Both men and women are spending more on sneakers, and venture capitalists have taken notice. Sneakers and sneaker-related businesses account for the majority of footwear startup funding, as consumers increasingly opt for more casual, sportier styles.

Much of the innovation is in the sale and design of pricey, high-performance shoes. The largest footwear-focused round in recent months, for instance, went to GOAT, operator of an online sneaker marketplace that specializes in rare and high-end shoes. The three-year-old, Los Angeles-based company secured a $60 million Series C in February.

Other sneaker companies to raise funding recently include StockX, an auction-style GOAT competitor; Stadium Goods, a streetwear retailer; and Super Heroic, which makes high-performance athletic shoes for children.

The spike in sneaker funding comes amid a growth streak for the sector. As mentioned previously, much of that is driven by men. However, one other bullish sneaker trend footwear analysts point to is the changing buying habits of women. Driven perhaps by a desire to walk more than a few blocks without being in pain, we’re buying fewer high heels and more sneakers.

Stylish and eco-friendly

Demand for more comfortable footwear doesn’t only translate into more sneaker sales. Venture investors also see potential in other comfy shoe startups, particularly those with eco-friendly options.

In this camp is Allbirds, a maker of merino wool shoes in casual styles that has raised more than $27 million to date.
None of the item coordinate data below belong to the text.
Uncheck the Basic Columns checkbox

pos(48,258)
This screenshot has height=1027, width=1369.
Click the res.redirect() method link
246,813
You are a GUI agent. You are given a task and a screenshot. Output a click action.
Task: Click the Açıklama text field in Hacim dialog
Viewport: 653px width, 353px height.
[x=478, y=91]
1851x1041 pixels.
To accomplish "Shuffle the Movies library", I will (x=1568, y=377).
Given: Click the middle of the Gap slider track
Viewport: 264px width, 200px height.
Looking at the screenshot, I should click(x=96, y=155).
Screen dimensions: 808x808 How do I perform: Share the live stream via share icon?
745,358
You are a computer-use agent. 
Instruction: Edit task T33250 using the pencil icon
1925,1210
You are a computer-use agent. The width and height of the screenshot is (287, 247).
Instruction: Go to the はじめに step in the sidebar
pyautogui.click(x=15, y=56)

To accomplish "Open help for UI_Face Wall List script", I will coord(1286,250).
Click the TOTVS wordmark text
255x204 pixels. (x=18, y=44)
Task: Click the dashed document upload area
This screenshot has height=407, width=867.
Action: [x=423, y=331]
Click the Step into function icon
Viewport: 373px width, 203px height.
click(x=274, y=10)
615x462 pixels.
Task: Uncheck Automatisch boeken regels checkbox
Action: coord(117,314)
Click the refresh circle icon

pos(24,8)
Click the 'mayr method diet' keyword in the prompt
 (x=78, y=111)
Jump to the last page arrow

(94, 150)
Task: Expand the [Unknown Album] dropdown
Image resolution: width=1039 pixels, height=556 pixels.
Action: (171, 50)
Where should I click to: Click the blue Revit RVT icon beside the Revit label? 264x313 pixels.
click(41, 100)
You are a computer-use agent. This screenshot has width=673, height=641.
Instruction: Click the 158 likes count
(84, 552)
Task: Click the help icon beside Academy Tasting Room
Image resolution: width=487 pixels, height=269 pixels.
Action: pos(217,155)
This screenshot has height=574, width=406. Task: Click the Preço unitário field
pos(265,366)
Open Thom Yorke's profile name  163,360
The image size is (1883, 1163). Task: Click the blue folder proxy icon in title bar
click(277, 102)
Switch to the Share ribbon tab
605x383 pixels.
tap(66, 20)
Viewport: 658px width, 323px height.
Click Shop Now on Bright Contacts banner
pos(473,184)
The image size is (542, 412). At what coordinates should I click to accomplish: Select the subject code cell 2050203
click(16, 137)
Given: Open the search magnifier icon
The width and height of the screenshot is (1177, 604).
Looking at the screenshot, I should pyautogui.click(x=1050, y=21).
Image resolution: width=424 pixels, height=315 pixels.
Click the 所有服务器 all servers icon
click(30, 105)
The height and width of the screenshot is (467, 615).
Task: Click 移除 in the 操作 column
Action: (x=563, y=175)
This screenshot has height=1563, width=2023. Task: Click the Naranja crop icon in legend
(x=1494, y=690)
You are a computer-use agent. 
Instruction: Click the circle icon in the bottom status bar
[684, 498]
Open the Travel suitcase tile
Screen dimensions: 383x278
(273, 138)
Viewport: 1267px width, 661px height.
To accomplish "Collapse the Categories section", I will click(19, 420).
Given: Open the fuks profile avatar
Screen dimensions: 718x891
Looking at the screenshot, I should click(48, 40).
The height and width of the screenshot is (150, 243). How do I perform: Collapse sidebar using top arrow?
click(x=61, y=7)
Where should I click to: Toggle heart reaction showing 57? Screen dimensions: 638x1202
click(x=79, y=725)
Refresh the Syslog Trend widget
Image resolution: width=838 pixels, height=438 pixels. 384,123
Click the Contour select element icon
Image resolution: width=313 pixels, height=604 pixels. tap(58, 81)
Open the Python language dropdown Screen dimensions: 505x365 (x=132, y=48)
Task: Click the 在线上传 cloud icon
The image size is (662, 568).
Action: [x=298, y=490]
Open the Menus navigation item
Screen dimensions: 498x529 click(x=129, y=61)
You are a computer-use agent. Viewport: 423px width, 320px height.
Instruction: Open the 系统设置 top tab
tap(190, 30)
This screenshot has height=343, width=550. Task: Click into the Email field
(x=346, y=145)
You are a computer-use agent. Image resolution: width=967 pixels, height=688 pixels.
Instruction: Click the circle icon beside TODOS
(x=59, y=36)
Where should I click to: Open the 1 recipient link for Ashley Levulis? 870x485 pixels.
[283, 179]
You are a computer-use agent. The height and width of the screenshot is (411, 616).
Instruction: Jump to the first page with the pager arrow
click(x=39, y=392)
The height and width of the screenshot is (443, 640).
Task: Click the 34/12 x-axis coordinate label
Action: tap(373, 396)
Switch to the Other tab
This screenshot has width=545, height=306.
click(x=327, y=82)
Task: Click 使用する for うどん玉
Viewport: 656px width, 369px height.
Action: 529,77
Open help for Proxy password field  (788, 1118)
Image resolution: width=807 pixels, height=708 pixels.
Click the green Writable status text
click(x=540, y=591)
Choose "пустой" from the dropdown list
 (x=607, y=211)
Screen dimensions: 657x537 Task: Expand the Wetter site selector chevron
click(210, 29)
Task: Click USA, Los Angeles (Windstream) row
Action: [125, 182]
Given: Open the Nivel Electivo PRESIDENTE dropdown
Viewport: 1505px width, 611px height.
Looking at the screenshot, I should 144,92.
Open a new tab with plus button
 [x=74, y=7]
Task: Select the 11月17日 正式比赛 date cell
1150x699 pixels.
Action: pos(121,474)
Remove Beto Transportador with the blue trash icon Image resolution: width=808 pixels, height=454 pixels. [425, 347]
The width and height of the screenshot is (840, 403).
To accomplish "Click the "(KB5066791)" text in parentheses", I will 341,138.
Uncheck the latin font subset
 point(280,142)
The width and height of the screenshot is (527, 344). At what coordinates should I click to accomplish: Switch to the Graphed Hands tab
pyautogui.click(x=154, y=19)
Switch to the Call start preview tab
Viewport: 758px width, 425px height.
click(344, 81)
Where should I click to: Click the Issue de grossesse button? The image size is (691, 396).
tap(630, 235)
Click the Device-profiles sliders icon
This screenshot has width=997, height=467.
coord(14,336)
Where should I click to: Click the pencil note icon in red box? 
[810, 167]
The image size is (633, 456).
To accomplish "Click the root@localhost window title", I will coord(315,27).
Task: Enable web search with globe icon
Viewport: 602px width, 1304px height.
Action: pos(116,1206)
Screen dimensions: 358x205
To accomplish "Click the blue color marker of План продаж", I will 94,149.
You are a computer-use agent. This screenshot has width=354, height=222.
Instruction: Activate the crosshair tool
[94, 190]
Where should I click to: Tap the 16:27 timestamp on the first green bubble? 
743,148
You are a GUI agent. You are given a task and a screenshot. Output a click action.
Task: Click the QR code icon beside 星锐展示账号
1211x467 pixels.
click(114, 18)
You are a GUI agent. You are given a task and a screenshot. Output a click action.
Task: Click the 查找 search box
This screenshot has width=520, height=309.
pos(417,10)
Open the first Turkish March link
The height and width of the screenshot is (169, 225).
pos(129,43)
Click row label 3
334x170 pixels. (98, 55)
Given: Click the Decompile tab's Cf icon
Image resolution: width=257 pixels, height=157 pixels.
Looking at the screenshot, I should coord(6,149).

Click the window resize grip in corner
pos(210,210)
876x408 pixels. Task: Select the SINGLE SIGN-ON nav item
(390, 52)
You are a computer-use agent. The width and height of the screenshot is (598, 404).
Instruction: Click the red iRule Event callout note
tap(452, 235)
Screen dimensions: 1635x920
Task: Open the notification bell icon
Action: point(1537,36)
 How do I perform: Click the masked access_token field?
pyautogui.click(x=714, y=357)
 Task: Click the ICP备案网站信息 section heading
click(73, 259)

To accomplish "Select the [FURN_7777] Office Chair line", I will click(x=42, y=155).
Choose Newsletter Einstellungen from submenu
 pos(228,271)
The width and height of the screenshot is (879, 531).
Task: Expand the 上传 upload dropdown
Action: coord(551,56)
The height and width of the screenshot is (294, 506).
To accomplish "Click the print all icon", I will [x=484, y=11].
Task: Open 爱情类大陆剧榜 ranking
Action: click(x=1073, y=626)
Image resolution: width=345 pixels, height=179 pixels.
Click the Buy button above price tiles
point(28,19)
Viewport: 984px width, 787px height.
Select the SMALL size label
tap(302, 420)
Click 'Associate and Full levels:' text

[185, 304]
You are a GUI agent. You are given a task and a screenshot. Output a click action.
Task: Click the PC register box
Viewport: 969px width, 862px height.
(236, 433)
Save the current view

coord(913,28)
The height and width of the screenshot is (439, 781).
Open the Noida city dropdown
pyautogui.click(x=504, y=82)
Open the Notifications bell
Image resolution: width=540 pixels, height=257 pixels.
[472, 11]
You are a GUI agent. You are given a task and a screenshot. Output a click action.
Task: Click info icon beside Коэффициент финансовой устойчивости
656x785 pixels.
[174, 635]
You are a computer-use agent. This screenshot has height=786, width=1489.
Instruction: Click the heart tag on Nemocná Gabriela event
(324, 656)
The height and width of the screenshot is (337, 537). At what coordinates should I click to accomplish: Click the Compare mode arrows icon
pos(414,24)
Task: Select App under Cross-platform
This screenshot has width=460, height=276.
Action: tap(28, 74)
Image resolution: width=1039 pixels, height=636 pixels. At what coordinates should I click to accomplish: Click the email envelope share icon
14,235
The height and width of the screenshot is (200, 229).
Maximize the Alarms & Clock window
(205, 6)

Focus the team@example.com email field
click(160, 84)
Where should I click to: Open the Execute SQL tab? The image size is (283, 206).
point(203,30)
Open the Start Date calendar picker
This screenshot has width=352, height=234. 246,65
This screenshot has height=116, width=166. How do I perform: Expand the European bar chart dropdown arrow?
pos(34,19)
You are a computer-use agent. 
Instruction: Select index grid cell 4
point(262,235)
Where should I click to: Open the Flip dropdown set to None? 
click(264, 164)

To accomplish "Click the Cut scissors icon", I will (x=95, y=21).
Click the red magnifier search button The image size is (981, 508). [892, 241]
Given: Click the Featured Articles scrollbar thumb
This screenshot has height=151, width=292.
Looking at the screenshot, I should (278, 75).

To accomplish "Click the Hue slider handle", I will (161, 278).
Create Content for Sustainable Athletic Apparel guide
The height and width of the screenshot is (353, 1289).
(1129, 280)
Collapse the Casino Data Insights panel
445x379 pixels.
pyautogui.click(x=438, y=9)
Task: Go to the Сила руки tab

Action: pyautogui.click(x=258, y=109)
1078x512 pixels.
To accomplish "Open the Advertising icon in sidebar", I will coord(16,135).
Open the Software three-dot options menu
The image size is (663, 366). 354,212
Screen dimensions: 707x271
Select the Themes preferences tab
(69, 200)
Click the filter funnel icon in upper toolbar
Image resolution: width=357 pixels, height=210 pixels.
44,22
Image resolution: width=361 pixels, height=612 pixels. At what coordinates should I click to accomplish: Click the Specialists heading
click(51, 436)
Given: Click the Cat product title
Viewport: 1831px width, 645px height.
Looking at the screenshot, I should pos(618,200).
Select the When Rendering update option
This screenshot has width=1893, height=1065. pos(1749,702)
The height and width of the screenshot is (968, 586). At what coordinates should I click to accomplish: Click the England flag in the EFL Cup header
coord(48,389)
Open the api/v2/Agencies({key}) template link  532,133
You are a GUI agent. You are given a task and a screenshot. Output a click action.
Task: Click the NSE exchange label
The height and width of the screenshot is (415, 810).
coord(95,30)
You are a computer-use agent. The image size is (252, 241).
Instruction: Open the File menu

Meanwhile, Rothy’s, which makes shoes out of recycled plastic bottles and sells them for around $125 a pair, has brought in $7 million.

Slippers are also a fundable space, as evidenced by the $2 million seed round last fall for Birdies, a maker of footwear for people who want to pad around the house in slippers while also looking stylish.

And as previously noted, it doesn’t look like high heel-focused startups have been kicking up a lot of capital lately. However, designers that offer varied heel heights are still scoring some big rounds. This category includes Tamara Mellon, a two-year-old brand that has raised more than $40 million to scale up a shoe design portfolio that runs the gamut from flats to spike heels.

But does it make money?

Recent history shows you can make a good exit with a shoe startup. And you can also flop or stagnate.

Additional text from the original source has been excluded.